Buen rollito, felicidad, frescura… podríamos enumerar todas las sensaciones positivas que Crystal Fighters transmite en sus directos y no acabaríamos nunca. La banda inglesa-española pasó ayer por el Wizink Center para presentar su nuevo y esperado trabajo – Gaia and Friends- y de qué manera.
El grupo compuesto por Sebastian Pringle y compañía formó una auténtica fiesta en el recinto madrileño, que había colgado el cartel de entradas agotadas para la ocasión. Ataviado con un traje de plumas y rebosante de energía, el líder de la banda saltaba al escenario, convertido en una especie de bosque, entre sonidos tropicales y ritmos africanos, que inmediatamente ponían a los asistentes a saltar y bailar.
No había tema que no fuese conocido por los presentes allí. A I love London y Follow le siguieron los enérgicos LA calling, Yellow Sun, Love is all I got y All my love, porque si algo no les falta a los Crystal Fighters, es amor para repartir. La sensación general de la noche era la de asistir a una reunión entre amigos, a una fiesta para celebrar las cosas buenas de la vida perfectamente orquestada por la banda, que también tuvo momentos de receso para pedir que los fans se diesen la paz, se abrazaran y alzasen sus brazos en alto.
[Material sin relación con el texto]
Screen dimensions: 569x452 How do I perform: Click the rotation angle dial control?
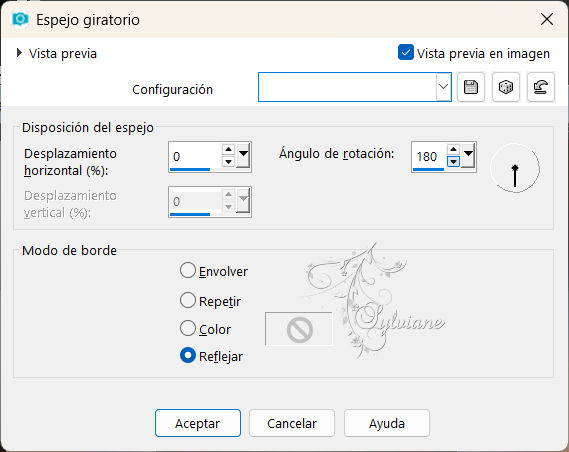(515, 168)
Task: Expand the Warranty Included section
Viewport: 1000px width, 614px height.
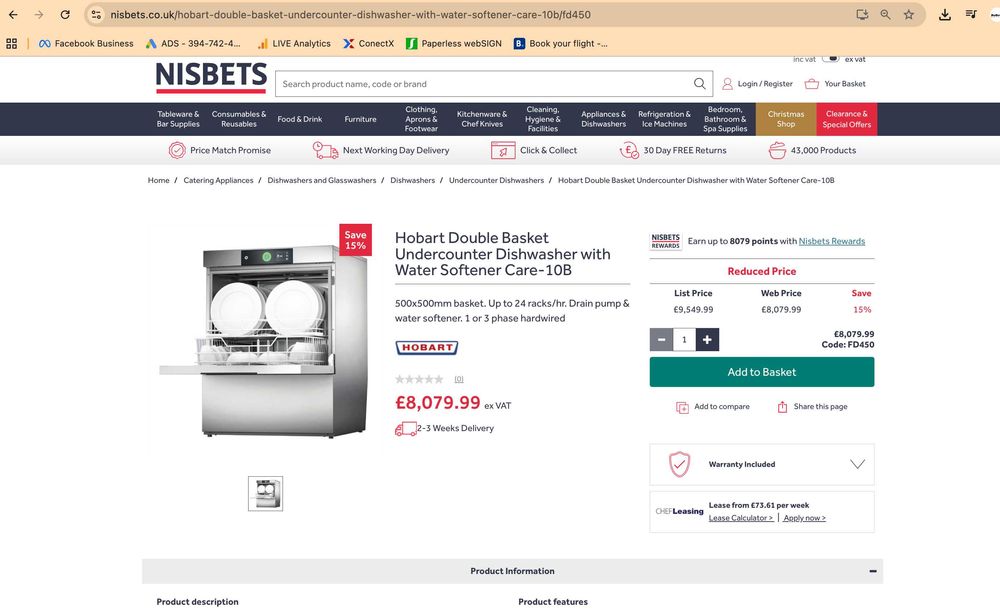Action: coord(857,464)
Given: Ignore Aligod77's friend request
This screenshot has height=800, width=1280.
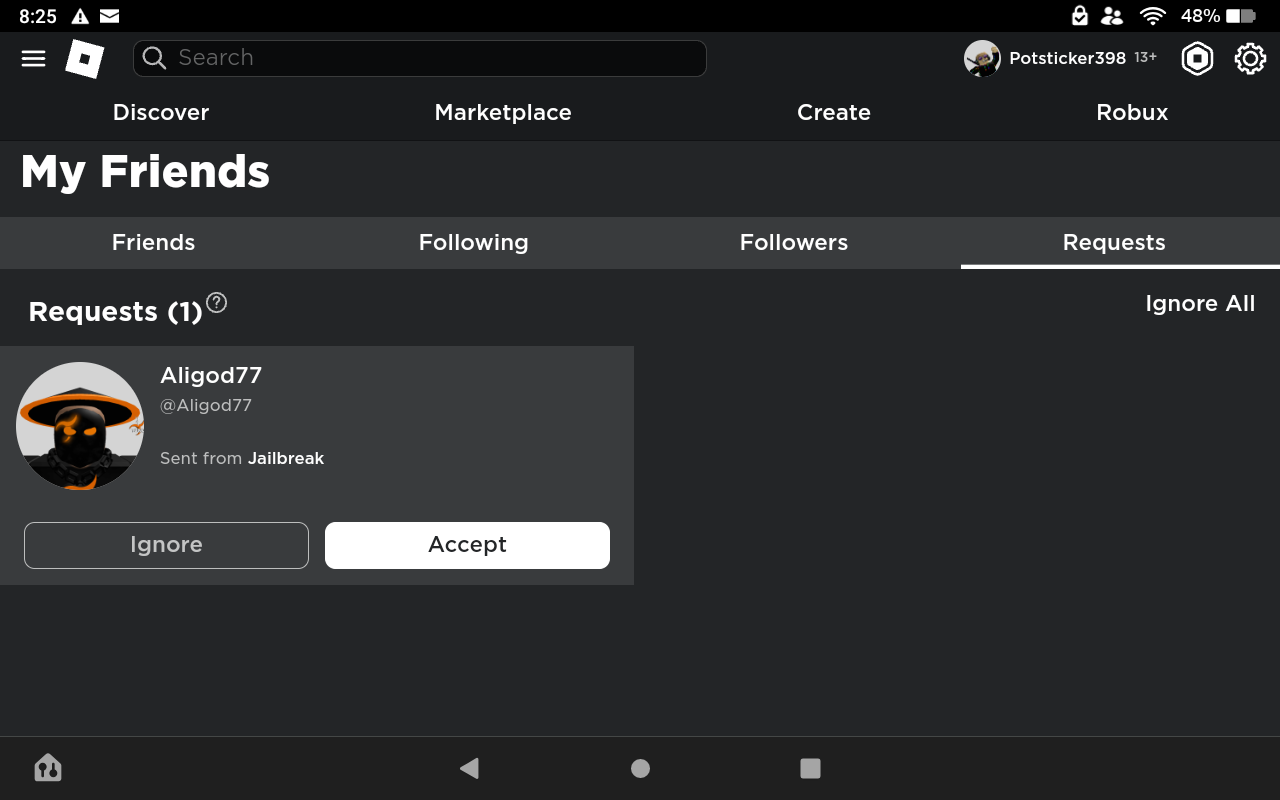Looking at the screenshot, I should (166, 545).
La segunda parte del concierto fue para temas como Wild Ones, All night, Champion Sound y el mítico Plage, que sonaba con fuerza entre los vítores y los coros del público. Un público que fue al WiZink a cantar, pasarlo bien y bailar al ritmo de ese estilo tan característico de los Crystal Fighters, que fusionan con facilidad en directo –y en el estudio- indie, reggae y electrónica con tambores, ukeles, “txalapartas”– para no olvidar sus orígenes vascos- y en general, todo lo que se les ponga por delante.
La cálida noche terminaba con At Home y You and I, y con el mensaje que la banda suele transmitir muy presente entre los fans. “Nos gusta que todo el que venga a nuestros conciertos sienta una mezcla de euforia, felicidad, energía y emoción.”, han afirmado en muchas ocasiones. Dicho y hecho.